*Selected passage:*

--------------------------------

Paul Goble
Staunton, June 6 – The arrest of the
mayor of Makhachkala means that Moscow is at a crossroads in Daghestan,
according to the head of the Russian office of the International Crisis Group.
If it follows this arrest up with others, Ekaterina Sokryanskaya says, it will
produce temporary instability; if it doesn’t, the decay of the state there is
likely to prove irreversible.
In this, Sokryanskaya argues in an interview
to Slon.ru, the Russian authorities face a situation resembling that in
Chechnya a decade ago, but she suggests that the differences between Chechnya
and Daghestan mean that is far from clear which choice Moscow can and will make
(slon.ru/russia/khirurgicheskaya_operatsiya_i_ee_posledstviya-949069.xhtml).
Last Saturday, Makhachkala Mayor Said
Amirov was arrested and transferred to Moscow to stand trial for the murder of
an investigator. As Sokryanskaya points out, “Amirov was too major a figure”
for Daghestani officials to deal with on their own: he had too many ties with
various groups in the population.
Moreover, the force structures of
Daghestan are not entirely under the control of republic head Ramazan
Abdulatipov, and even if he had succeeded in arresting Amirov, he might not
have been able to hold him. Indeed, Amirov’s influence might have made that
impossible even elsewhere in the North Caucasus Federal District.
The
ICG expert notes that “Amirov is an empire, an enormous clan who controls
almost a million-person city. People
loyal to him control practically all key positions. [And] for a large number of
the citizens, Amirov is a guarantee of security and well-being.” That explains
the protests on his behalf and why his removal represents a critical moment in
the life of Daghestan.

--------------------------------

*Aim:* Can you continue the article above about the arrest of Makhachkala's mayor from the point where it ends? The material after this point has nothing to do with it.

*Provided records:*
--------------------------------

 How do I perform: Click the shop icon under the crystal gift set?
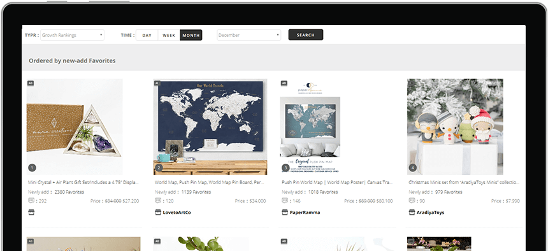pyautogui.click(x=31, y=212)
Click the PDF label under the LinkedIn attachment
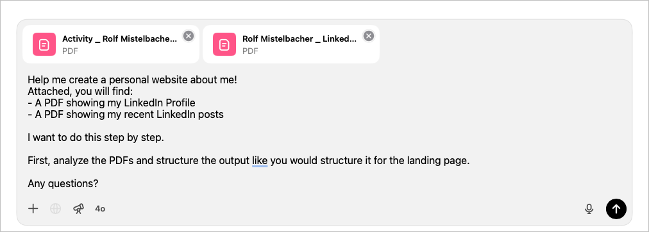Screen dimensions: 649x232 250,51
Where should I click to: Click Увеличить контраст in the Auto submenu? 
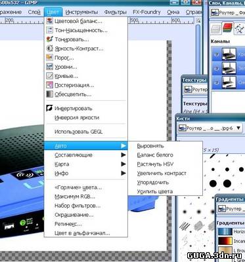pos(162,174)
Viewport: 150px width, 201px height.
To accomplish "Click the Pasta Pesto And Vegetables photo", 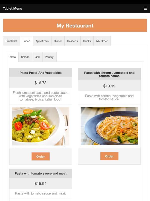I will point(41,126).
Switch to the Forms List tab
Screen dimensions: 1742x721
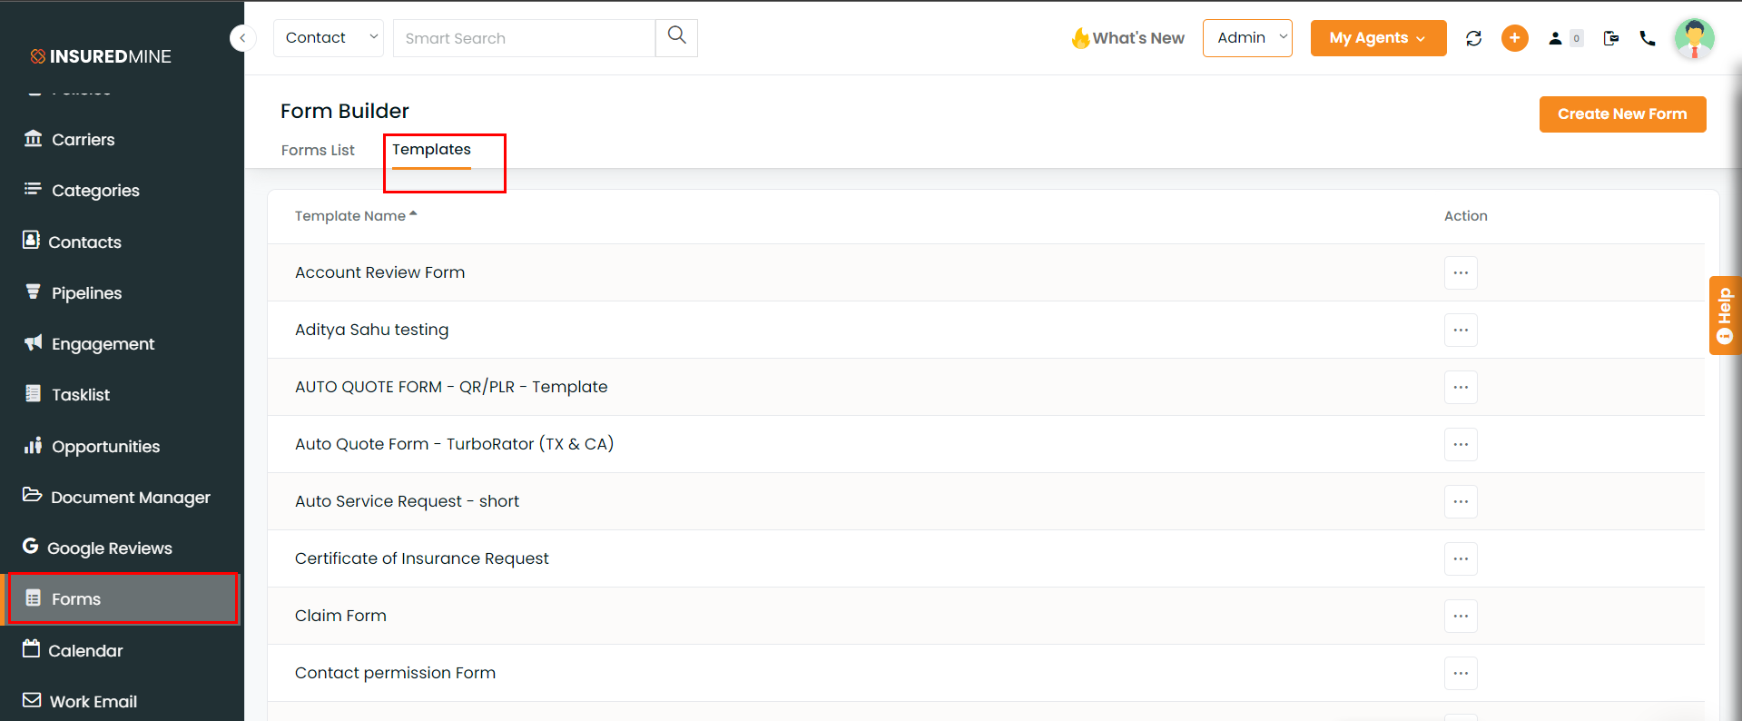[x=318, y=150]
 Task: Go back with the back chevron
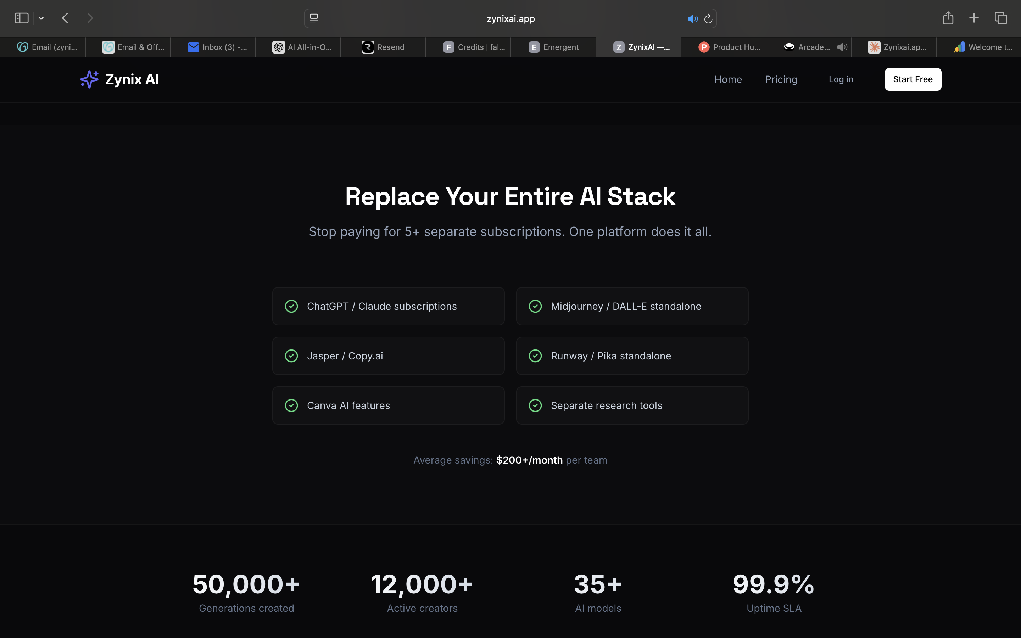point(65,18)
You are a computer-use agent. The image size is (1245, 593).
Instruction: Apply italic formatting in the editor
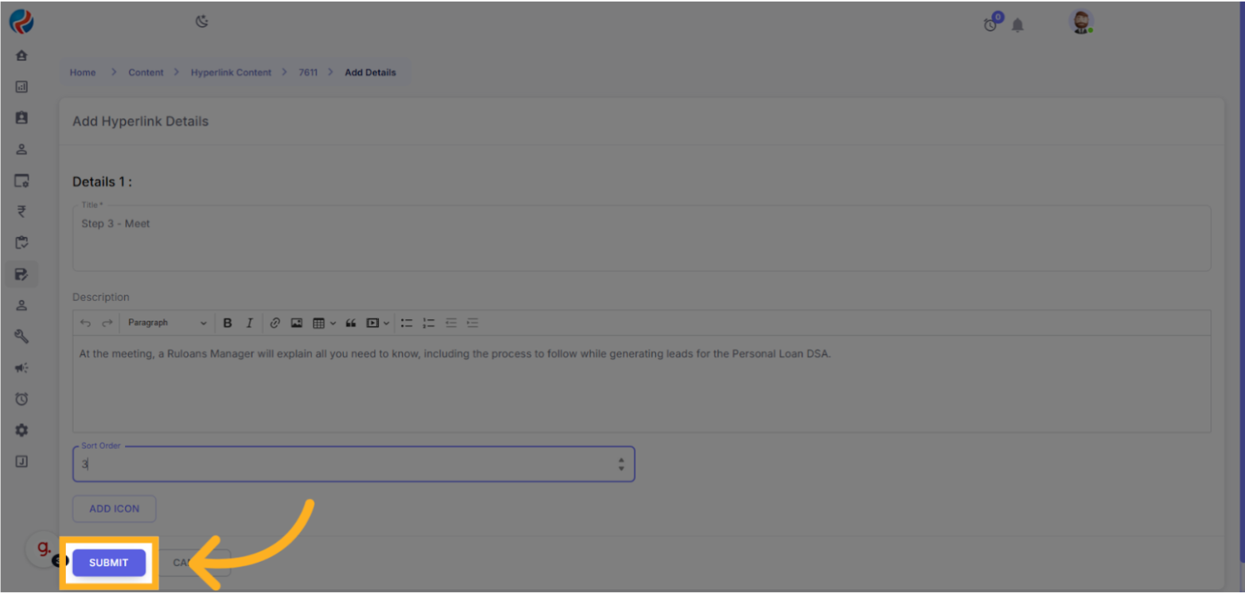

--------------------------------

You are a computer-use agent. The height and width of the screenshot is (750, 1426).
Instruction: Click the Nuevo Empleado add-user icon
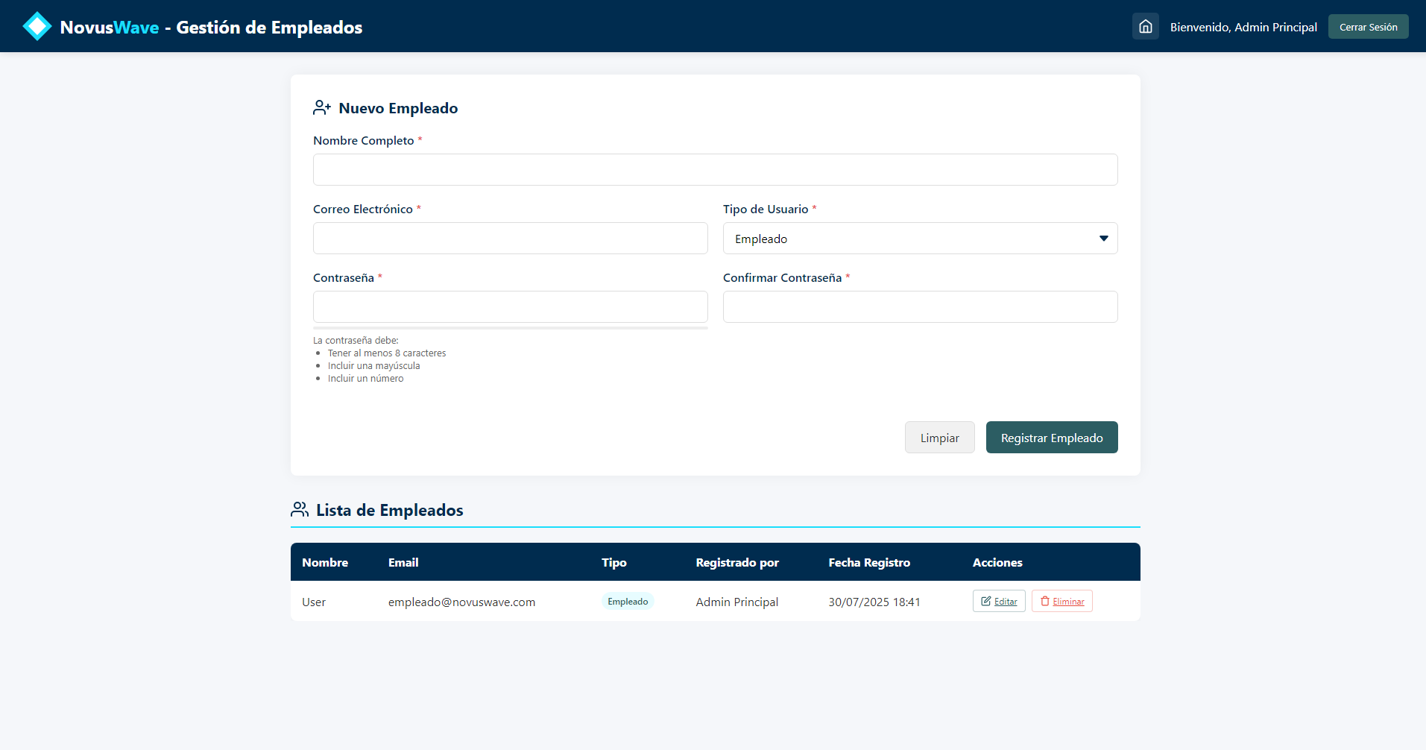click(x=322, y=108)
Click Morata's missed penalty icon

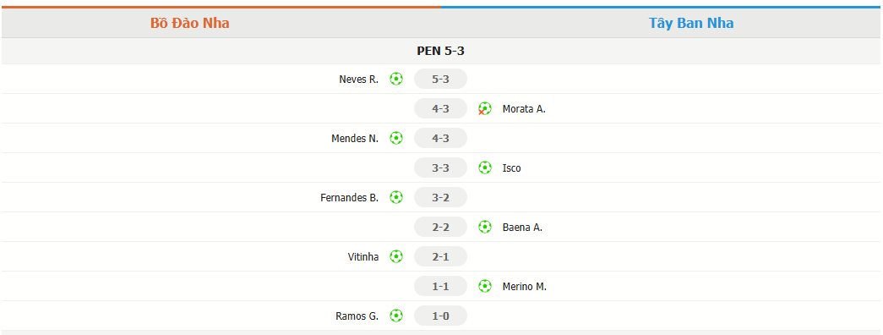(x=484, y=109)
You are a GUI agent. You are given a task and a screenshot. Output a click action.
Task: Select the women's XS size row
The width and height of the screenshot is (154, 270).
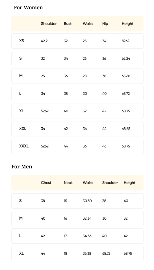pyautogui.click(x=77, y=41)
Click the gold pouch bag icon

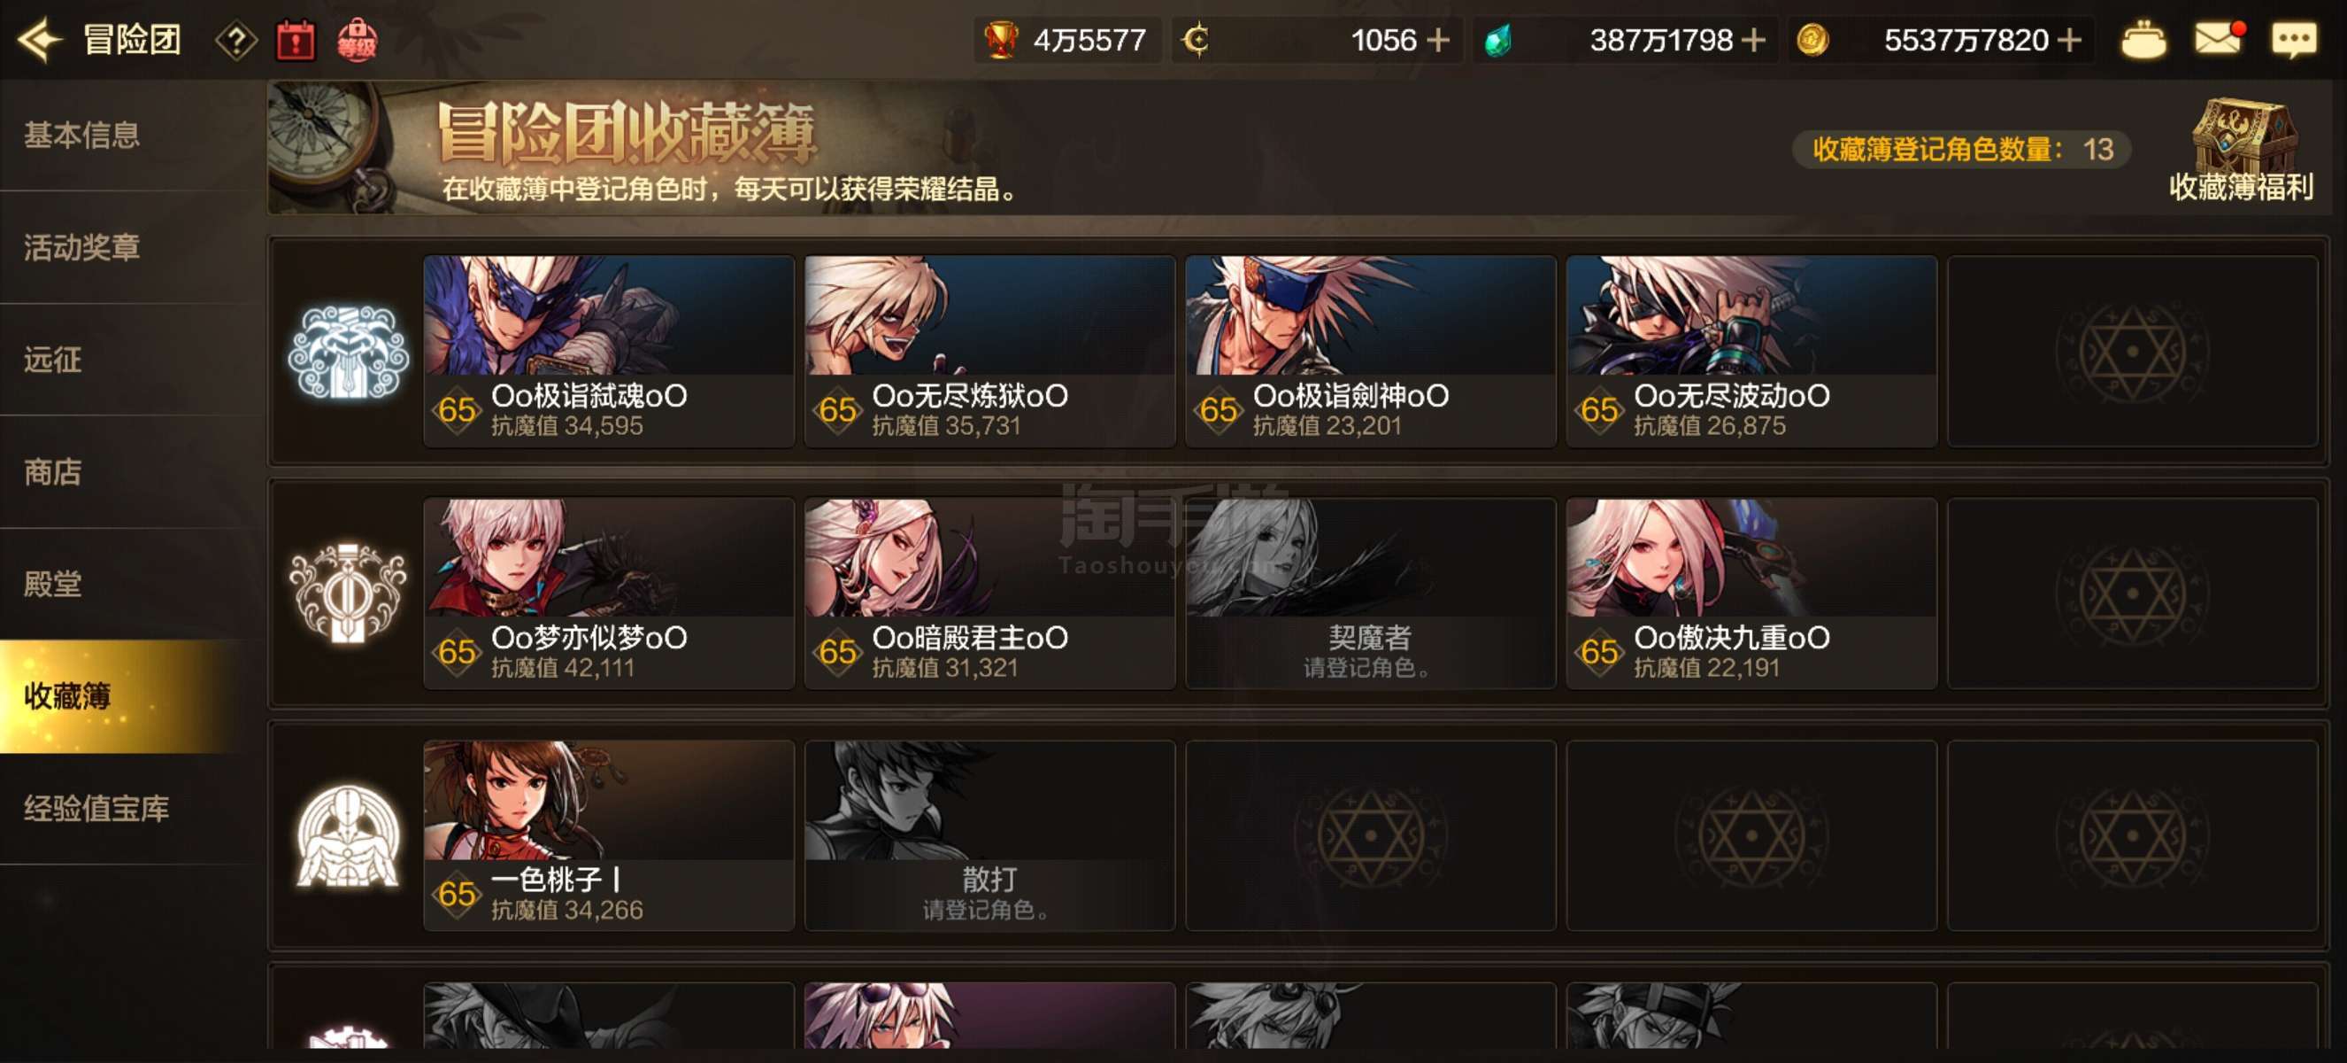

--------------------------------

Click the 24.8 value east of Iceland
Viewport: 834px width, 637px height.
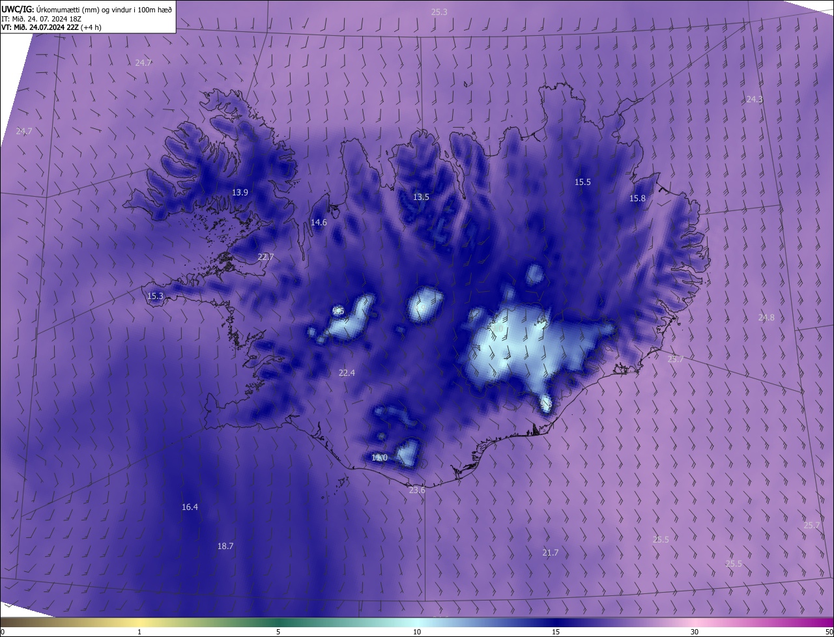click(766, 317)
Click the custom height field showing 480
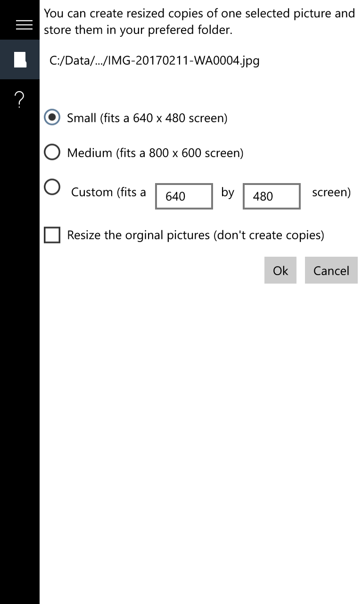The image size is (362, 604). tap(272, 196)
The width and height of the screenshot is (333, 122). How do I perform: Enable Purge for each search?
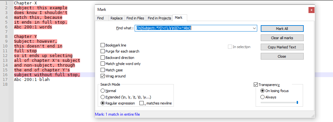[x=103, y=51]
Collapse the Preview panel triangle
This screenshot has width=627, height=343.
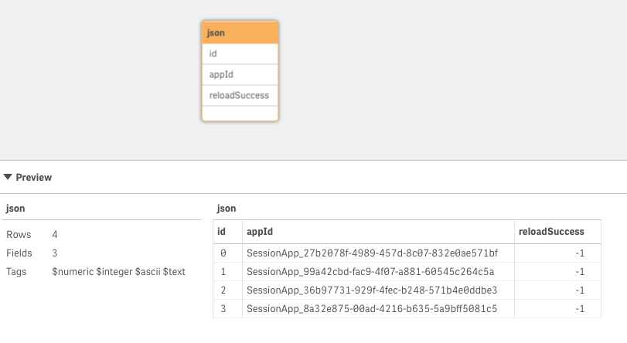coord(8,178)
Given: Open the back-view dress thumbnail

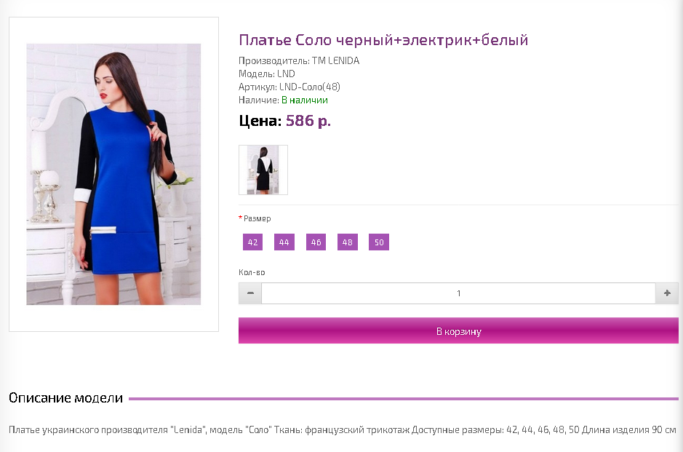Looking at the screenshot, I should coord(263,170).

--------------------------------

*Answer to this task:*
In many ways, Sokryanskaya continues,
Abdulatipov has “great political support” from Vladimir Putin. “But he is still
not entirely a Daghestani politician,” given that he hasn’t lived and worked in
that North Caucasus republic for “almost twenty years.” But Amirov is someone who has and who has
developed the clientele that is the basis of real power.
Like all new leaders in the North
Caucasus, Abdulatipov promised to fight corruption. But people in Daghestan
have heard such “beautiful speeches” before without anything happening. Now
with the arrest of Amirov, there is a chance that something may actually be
done in that regard.
Sokryanskaya says that she was “very
surprised” that this happened “before the Olympiad” given how strong the clan
system is in Daghestan. “To begin its destruction less than a year before the
games is a risky step” -- especially in combination with the simultaneous removal
of an MVD official in Karachayevo-Cherkesia.
Apparently, she says, the Kremlin appointed
Abdulatipov in order to “normalize” the situation in Daghestan on the basis of
a plan first applied in Chechnya. When
Putin came to power, “Chechnya was controlled by several pro-federal force
groups, each of which acted on a definite territory.”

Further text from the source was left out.